* [PATCH] writeback: Fix data corruption on NFS
@ 2013-12-11 19:59 Jan Kara
2013-12-14 5:45 ` Fengguang Wu
0 siblings, 1 reply; 4+ messages in thread
From: Jan Kara @ 2013-12-11 19:59 UTC (permalink / raw)
To: Wu Fengguang
Cc: linux-fsdevel, Dan Duval, trond.myklebust, chuck.lever, Jan Kara
Commit 4f8ad655dbc8 "writeback: Refactor writeback_single_inode()" added
a condition to skip clean inode. However this is wrong in WB_SYNC_ALL
mode because there we also want to wait for outstanding writeback on
possibly clean inode. This was causing occasional data corruption issues
on NFS because it uses sync_inode() to make sure all outstanding writes
are flushed to the server before truncating the inode and with
sync_inode() returning prematurely file was sometimes extended back
by an outstanding write after it was truncated.
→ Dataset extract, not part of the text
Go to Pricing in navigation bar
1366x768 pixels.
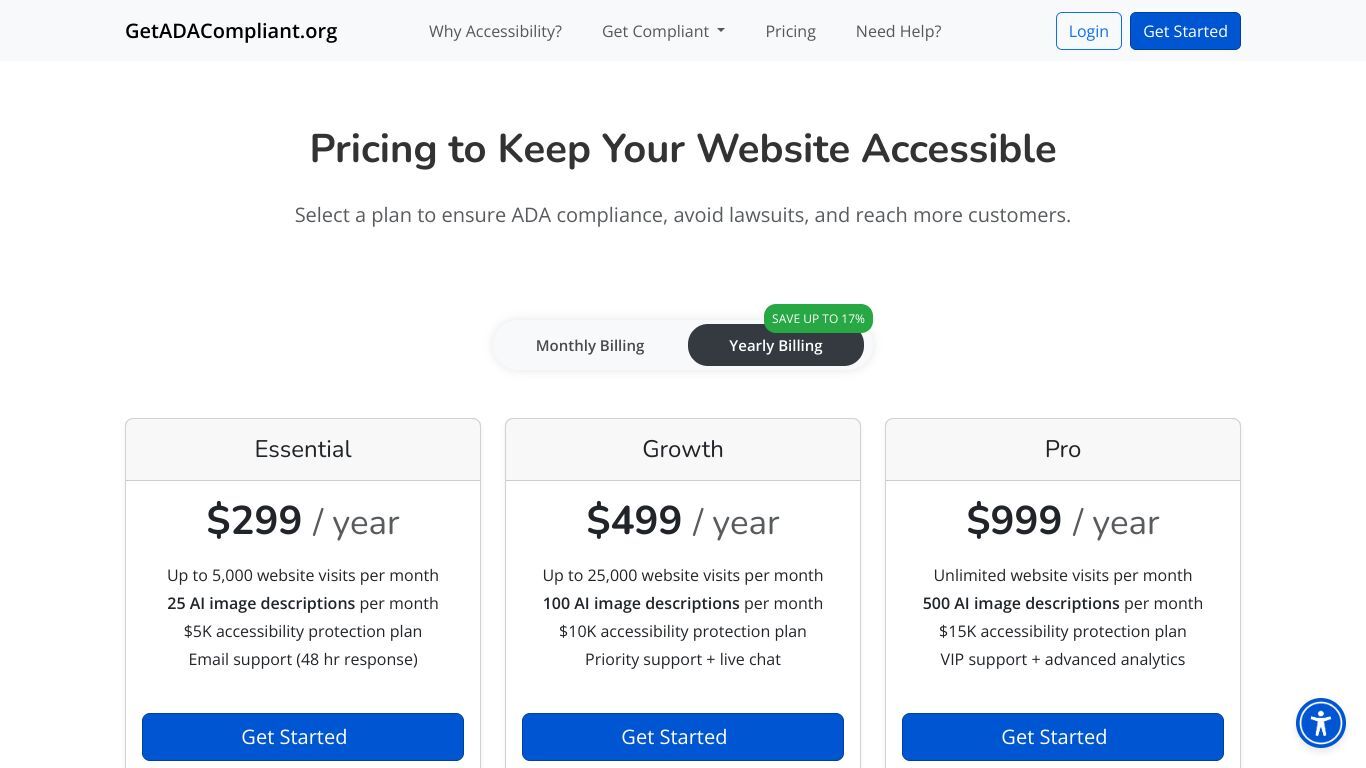790,31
So modify the test to also check for pages under writeback in
WB_SYNC_ALL mode.
CC: stable@vger.kernel.org # >= 3.5
Fixes: 4f8ad655dbc82cf05d2edc11e66b78a42d38bf93
Reported-and-tested-by: Dan Duval <dan.duval@oracle.com>
Signed-off-by: Jan Kara <jack@suse.cz>
---
fs/fs-writeback.c | 15 +++++++++------
1 file changed, 9 insertions(+), 6 deletions(-)
Fenguang, can you please merge this patch? Thanks!
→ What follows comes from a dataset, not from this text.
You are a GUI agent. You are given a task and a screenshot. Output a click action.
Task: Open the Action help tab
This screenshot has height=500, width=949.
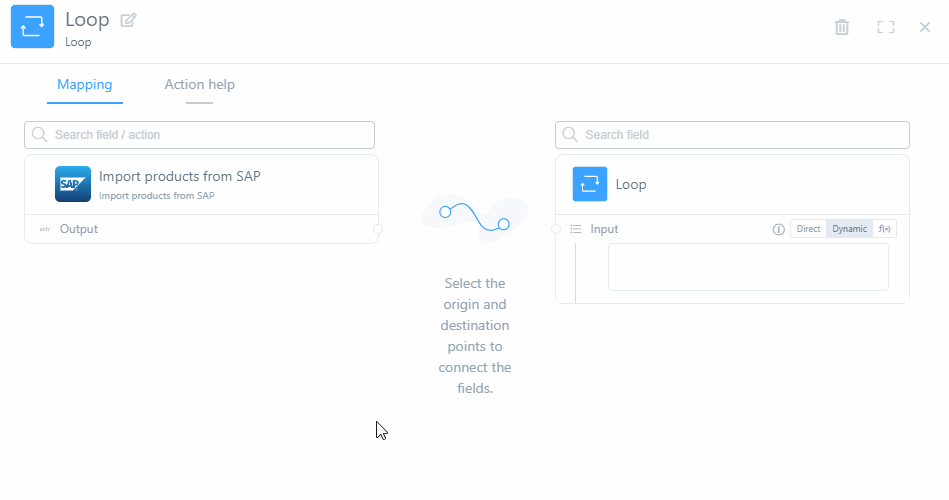(x=199, y=85)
diff --git a/fs/fs-writeback.c b/fs/fs-writeback.c
index 1f4a10ece2f1..e0259a163f98 100644
--- a/fs/fs-writeback.c
+++ b/fs/fs-writeback.c
@@ -516,13 +516,16 @@ writeback_single_inode(struct inode *inode, struct bdi_writeback *wb,
}
WARN_ON(inode->i_state & I_SYNC);
/*
- * Skip inode if it is clean. We don't want to mess with writeback
- * lists in this function since flusher thread may be doing for example
- * sync in parallel and if we move the inode, it could get skipped. So
- * here we make sure inode is on some writeback list and leave it there
- * unless we have completely cleaned the inode.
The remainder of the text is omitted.